» Exercise instructions:
1 > Transcribe the part of the VHF radio thread that begins with "If it is coming" and ends after "or antenna system.".
2 > Pick up the thread about the VHF radio that won't transmit right after its final sentence, and continue it.

» Quoted passage:
○ ○ ○ ○ ○

# VHF Radio won't transmit



## scurvy (Jul 24, 2006)

Hey everyone,

I was out on the boat yesterday working on the engine and when I had finished I tried to hail the launch, but got no response, I tried the hailing channel a few times more, but again no response...I tried several other channels to see if perhaps that channel was tied up due to a club race that was going on and the launch was very busy, but again...nothing. 

After getting the launches attention with a few blasts of the air horn, I asked if we might try to go back to channel 68 and see if he could hear my transmission...he could not, but I could receive his clear as a bell?

When I depress the bar on the handset, the static/squelch cuts out as though it is making (or at least attempting) a transmission...

Any idea what might be plaguing my aging VHF Radio??? Time to get a new one?

Chris


----------



## camaraderie (May 22, 2002)

Well...first thing to check is if the TX light is coming on the front panel of your radio when you press the transmit button to talk. If not...time for a new radio. 
If it is coming on...chances are it is an antenna/wire corrosion issue. If you have acess to someone with an SWR meter, you can check the output of the radio and the quality of your antenna connection. Alternatively...you can buy a spare emergency VHF antenna (a good idea to have anyway) and hook it up to your radio and see if others can hear you. That will identify if the problem is radio or antenna system. 
The shakespeare emergency vhf antenna is available here for $44.


----------



## SEMIJim (Jun 9, 2007)

scurvy said:


> After getting the launches attention with a few blasts of the air horn, I asked if we might try to go back to channel 68 and see if he could hear my transmission...he could not, but I could receive his clear as a bell?


May or may not be informative. Doesn't really take much to receive. You could stick a coat hanger out the back and it would receive over that distance. But the transmitter, depending on design, may dislike something like that sufficiently that it would simply refuse to use it. (In layman's terms.)

○ ○ ○ ○ ○

» Stored data entries:
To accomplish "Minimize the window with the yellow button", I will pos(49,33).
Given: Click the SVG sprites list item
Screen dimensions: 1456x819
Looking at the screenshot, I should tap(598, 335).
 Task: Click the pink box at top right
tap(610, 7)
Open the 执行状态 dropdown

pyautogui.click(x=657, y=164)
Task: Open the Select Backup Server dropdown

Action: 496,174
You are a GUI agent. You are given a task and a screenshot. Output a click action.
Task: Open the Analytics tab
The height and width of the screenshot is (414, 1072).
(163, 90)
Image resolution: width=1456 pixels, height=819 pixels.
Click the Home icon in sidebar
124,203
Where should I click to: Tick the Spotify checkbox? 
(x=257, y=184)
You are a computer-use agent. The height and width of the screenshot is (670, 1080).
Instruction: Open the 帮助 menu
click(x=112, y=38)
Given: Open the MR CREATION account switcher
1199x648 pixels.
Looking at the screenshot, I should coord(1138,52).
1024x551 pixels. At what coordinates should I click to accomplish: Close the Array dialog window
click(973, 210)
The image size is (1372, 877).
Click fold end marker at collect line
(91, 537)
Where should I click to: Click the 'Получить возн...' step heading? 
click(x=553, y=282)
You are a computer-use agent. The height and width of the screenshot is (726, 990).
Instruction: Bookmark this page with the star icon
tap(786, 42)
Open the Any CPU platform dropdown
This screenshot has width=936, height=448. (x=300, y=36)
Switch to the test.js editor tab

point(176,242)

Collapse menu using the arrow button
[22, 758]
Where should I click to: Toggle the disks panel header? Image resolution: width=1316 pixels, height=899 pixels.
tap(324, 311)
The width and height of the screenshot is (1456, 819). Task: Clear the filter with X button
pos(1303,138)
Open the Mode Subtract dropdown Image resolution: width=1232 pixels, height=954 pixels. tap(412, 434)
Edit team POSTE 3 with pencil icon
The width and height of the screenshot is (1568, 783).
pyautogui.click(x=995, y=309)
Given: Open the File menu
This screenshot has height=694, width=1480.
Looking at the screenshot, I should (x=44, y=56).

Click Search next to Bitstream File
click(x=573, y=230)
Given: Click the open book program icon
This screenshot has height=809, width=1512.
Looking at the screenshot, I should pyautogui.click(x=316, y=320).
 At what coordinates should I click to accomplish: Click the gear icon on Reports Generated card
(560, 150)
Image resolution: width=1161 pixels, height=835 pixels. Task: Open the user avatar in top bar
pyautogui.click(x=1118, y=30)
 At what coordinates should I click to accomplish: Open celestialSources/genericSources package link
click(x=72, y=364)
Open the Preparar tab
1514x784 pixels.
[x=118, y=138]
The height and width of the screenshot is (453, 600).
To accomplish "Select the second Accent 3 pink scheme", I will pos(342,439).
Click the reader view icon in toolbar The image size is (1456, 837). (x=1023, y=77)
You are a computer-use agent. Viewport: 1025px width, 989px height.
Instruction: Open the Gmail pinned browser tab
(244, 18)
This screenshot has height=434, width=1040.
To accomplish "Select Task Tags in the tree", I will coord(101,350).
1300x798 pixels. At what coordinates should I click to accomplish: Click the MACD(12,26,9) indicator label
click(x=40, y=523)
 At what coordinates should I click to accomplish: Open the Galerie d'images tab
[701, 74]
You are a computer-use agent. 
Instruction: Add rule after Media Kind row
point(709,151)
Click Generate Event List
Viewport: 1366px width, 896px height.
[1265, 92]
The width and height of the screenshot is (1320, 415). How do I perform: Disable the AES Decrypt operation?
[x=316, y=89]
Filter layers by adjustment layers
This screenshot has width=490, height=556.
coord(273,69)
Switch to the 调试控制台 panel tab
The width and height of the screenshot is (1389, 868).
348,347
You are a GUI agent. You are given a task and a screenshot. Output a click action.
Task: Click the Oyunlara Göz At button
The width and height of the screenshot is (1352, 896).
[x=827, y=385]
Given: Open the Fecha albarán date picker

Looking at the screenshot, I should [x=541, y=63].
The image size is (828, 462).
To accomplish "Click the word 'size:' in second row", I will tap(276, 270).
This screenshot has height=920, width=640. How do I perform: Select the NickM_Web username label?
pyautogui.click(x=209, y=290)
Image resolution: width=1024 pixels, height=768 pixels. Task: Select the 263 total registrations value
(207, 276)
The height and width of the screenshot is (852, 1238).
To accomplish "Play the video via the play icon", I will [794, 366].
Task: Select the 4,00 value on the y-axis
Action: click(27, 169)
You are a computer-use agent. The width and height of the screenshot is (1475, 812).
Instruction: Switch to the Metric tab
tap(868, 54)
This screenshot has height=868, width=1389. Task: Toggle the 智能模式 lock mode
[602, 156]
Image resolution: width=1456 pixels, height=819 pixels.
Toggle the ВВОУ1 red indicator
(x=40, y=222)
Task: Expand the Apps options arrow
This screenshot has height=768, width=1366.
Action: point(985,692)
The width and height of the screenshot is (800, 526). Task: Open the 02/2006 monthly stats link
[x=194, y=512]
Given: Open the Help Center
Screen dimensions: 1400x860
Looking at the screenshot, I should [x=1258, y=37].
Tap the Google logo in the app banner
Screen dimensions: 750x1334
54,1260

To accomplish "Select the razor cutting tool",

○ ○ ○ ○ ○

» Results of the tasks:
1 >
If it is coming on...chances are it is an antenna/wire corrosion issue. If you have acess to someone with an SWR meter, you can check the output of the radio and the quality of your antenna connection. Alternatively...you can buy a spare emergency VHF antenna (a good idea to have anyway) and hook it up to your radio and see if others can hear you. That will identify if the problem is radio or antenna system.

2 >
scurvy said:


> When I depress the bar on the handset, the static/squelch cuts out as though it is making (or at least attempting) a transmission...


Well, we know the microphone switch is working and the radio is "seeing" it.



scurvy said:


> Any idea what might be plaguing my aging VHF Radio??? Time to get a new one?


When you press the transmit button, do listeners hear their squelch break, but simply no audio, or are you not even breaking their squelch? If the former: Bad microphone or coiled cord would be the most likely suspects. Issue in the radio's electronics my second guess.

If you're really not transmitting even a dead carrier, either the radio's transmitter section is kaput or _possibly_ the transmission line (coax) or antenna are so out-of-whack the transmitter refuses to transmit out of a desire for self-preservation.

Got any Ham Radio friends? A competent Ham (no longer a guarantee, alas ) should be able to suss it out in short order.

If it is the radio: As to whether it's worth repairing or you're better-off replacing, well, that's a judgement call. If it were me, having a GPS capable of chatting with the newer radios--capable of both sending and receiving MOB and other digital distress data, and I could afford to do it, I think it'd be a good excuse to upgrade .

Jim


----------



## scurvy (Jul 24, 2006)

Great Suggestions!!!

I replaced all the coax cables and connectors, but the old antenna stayed. May or may not be the culprit, but the radio is a vintage Uniden (c. 1980). Probably time for a new one, but she was a good one while she worked!

An antenna replacement could be in order, but at this stage in the game would require a trip up the mast (Drat!)  

Looking into some hand helds as I write this...
Thanks again for the suggestions and information
Chris


----------



## SEMIJim (Jun 9, 2007)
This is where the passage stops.